ALTHOUGH their third method (below) may use precise methods, which could include ontology and databases as input, their FINAL process uses LLM-based methods to combine the information. (See Figure 4 below, which I copied from their publication.)
When absolute precision is required, the final reasoning process MUST be absolutely precise. That means precise methods of logic, mathematics, and computer science must be the final step. Probabilistic methods CANNOT guarantee precision.
Our Permion.ai company does use LLM-based methods for many purposes. But when absolute precision is necessary, we use mathematics and mathematical logic (i.e. FOL, Common Logic, and metalanguage extensions).
Wolfram also uses LLMs for communication with humans in English, but ALL computation is done by mathematical methods, which include mathematical (formal) logic. Kingsley has also added LLM methods for communication in English.
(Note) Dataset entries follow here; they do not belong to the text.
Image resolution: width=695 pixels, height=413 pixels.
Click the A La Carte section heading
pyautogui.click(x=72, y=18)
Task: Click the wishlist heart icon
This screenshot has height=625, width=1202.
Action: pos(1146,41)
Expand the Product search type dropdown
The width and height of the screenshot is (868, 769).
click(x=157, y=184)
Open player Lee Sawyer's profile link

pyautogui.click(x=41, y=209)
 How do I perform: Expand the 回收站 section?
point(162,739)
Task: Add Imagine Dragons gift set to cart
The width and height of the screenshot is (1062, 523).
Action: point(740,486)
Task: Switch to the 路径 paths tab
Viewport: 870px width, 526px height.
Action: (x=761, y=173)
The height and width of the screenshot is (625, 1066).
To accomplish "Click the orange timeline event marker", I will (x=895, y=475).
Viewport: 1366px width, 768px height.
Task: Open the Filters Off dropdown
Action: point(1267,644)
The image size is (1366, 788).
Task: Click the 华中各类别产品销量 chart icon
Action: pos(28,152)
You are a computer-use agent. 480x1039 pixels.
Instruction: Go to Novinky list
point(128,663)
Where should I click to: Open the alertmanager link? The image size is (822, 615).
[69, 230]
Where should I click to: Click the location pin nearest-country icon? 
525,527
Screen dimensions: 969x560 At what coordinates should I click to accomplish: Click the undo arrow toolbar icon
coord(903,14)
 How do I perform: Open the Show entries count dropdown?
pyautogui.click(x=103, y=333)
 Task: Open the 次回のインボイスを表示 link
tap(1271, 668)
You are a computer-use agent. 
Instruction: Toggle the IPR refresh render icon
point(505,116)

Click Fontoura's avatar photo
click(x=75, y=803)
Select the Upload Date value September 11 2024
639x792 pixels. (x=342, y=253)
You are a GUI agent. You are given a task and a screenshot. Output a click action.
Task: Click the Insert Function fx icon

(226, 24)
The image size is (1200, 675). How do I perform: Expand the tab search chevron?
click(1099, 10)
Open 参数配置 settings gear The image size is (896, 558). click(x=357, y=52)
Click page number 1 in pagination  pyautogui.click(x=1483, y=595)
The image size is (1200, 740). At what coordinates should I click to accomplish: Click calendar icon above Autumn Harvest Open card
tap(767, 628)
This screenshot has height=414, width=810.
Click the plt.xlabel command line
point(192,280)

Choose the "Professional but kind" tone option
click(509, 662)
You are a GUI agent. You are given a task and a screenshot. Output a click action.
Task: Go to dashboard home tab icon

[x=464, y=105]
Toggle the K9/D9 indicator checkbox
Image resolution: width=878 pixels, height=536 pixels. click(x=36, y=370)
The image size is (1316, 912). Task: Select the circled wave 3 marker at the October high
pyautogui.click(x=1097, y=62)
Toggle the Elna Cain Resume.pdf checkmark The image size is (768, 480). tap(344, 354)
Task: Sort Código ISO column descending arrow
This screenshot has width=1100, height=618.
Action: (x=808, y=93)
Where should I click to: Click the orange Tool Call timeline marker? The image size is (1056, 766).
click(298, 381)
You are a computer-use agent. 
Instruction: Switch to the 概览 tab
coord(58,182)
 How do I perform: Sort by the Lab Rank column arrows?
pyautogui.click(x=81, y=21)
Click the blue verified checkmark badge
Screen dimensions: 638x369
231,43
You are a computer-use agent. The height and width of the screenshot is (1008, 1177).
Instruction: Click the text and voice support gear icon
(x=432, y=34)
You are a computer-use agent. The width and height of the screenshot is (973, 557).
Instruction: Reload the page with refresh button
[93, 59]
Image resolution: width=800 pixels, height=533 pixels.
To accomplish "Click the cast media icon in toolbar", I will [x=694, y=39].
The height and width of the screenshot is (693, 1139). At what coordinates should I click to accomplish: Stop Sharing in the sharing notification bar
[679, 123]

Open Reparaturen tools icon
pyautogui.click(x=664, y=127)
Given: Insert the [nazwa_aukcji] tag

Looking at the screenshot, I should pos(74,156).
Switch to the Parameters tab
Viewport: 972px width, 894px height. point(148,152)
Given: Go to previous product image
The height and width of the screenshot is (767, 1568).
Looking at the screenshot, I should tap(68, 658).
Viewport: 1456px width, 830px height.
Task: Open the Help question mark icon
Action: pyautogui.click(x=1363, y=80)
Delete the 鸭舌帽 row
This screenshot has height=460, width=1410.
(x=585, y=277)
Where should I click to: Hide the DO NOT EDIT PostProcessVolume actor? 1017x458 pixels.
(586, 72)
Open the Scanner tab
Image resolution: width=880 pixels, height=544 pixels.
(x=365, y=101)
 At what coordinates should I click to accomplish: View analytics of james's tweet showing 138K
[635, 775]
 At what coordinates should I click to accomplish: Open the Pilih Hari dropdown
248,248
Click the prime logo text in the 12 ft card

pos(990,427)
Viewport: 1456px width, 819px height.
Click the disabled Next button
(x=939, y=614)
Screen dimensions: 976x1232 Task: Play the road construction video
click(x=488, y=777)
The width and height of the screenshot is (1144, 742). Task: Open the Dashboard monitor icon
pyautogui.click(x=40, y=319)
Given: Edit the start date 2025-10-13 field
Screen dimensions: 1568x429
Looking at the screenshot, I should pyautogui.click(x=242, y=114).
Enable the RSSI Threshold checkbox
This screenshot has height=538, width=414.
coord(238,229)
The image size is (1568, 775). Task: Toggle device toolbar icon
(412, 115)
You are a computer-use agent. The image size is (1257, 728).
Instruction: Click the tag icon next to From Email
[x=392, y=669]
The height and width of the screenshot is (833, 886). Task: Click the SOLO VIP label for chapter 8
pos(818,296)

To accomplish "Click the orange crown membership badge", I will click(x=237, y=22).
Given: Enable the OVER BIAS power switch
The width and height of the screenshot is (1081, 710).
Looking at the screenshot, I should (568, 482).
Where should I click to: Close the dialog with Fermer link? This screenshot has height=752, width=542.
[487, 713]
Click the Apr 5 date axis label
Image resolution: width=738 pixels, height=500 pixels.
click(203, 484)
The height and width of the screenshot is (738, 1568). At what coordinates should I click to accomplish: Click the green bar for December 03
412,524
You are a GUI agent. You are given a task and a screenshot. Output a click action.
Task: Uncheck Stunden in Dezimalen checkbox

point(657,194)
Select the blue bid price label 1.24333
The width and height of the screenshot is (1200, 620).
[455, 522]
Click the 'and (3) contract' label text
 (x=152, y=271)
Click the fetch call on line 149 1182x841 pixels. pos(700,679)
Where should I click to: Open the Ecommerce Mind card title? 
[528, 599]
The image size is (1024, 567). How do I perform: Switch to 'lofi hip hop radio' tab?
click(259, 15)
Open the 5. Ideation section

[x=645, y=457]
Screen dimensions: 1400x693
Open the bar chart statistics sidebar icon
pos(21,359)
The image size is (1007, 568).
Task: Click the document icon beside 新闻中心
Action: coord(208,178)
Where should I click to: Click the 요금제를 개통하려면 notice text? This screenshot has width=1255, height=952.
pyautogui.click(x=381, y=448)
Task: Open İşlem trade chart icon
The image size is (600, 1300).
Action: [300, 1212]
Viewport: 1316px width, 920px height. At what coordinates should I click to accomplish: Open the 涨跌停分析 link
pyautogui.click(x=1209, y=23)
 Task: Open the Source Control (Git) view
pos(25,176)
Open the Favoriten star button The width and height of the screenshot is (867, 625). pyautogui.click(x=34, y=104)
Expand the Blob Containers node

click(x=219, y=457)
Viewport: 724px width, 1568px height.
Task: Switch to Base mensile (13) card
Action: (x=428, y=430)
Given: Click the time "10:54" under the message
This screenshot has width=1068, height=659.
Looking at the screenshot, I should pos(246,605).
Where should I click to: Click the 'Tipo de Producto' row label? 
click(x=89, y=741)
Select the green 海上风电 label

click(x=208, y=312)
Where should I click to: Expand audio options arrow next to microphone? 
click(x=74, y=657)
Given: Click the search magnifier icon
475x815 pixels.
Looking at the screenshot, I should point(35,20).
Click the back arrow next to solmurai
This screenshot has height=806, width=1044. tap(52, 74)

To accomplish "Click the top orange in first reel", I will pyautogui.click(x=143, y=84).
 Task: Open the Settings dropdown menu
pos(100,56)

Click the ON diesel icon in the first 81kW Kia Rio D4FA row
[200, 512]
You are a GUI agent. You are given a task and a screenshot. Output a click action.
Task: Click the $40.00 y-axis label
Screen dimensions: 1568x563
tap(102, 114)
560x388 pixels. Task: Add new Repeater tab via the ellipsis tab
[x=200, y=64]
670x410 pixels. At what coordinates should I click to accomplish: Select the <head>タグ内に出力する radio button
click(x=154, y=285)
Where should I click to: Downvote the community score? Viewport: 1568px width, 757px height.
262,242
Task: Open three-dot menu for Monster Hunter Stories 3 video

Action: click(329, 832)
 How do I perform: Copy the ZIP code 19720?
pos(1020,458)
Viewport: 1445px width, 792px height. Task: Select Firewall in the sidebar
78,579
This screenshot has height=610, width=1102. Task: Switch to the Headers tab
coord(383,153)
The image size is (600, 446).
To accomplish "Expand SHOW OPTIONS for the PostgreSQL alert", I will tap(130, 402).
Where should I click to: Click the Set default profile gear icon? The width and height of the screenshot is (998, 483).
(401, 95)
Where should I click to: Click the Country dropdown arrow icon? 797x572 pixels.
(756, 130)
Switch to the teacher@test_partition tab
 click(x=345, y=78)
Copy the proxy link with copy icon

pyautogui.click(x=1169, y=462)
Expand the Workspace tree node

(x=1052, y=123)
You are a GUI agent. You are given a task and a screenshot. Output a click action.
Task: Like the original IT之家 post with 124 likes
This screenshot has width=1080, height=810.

But his system uses precise methods of logic and computer science for precise computation when precision is essential.
For examples of precise reasoning by our old VivoMind company (prior to 2010), see https://jfsowa.com/talks/cogmem.pdf . Please look at the examples in the final section of those slides. The results computed by those systems (from 2000 to 2010) were far more precise and reliable than anything computed by LLMs today.
I am not denying that systems based on LLMs may produce reliable results. But to do so, they must use formal methods of mathematics, logic, and computer science at the final stage of reasoning, evaluation, and testing.
John
----------------------------------------
From: "Alex Shkotin" <alex.shkotin(a)gmail.com>
Sent: 6/7/24 3:53 AM
John,
Please! And shortly.
If I want a very reliable LLM, I have to train it myself.
JFS: "That article is interesting. But without an independent method of testing and verification, Figure 4 is
DIAMETRICALLY OPPOSED to the methods we have been discussing and recommending in Ontolog Forum for the past 20 or more years."
But this green box is all about your point.
One interesting point from one talk on the Internet is that Huge Language Models (from ChatGPT to now) use ALL World Wide Available Knowledge we have and it is not enough to make it good. But we do not have more for them🙂
Alex
чт, 6 июн. 2024 г. в 22:13, John F Sowa <sowa(a)bestweb.net>:
Alex,
Thanks for the reference to that article. But the trends it discusses (from Dec 2023) are based on the assumption that all reasoning is performed by LLM-based methods. It assumes that any additional knowledge is somehow integrated with or added to data stored in LLMs. Figure 4 from that article illustrates the methods the authors discuss:
Note that the results they produce come from LLMs that have been modified by adding something new. That article is interesting. But without an independent method of
testing and verification, Figure 4 is DIAMETRICALLY OPPOSED to the methods we have been discussing and recommending in Ontolog Forum for the past 20 or more years.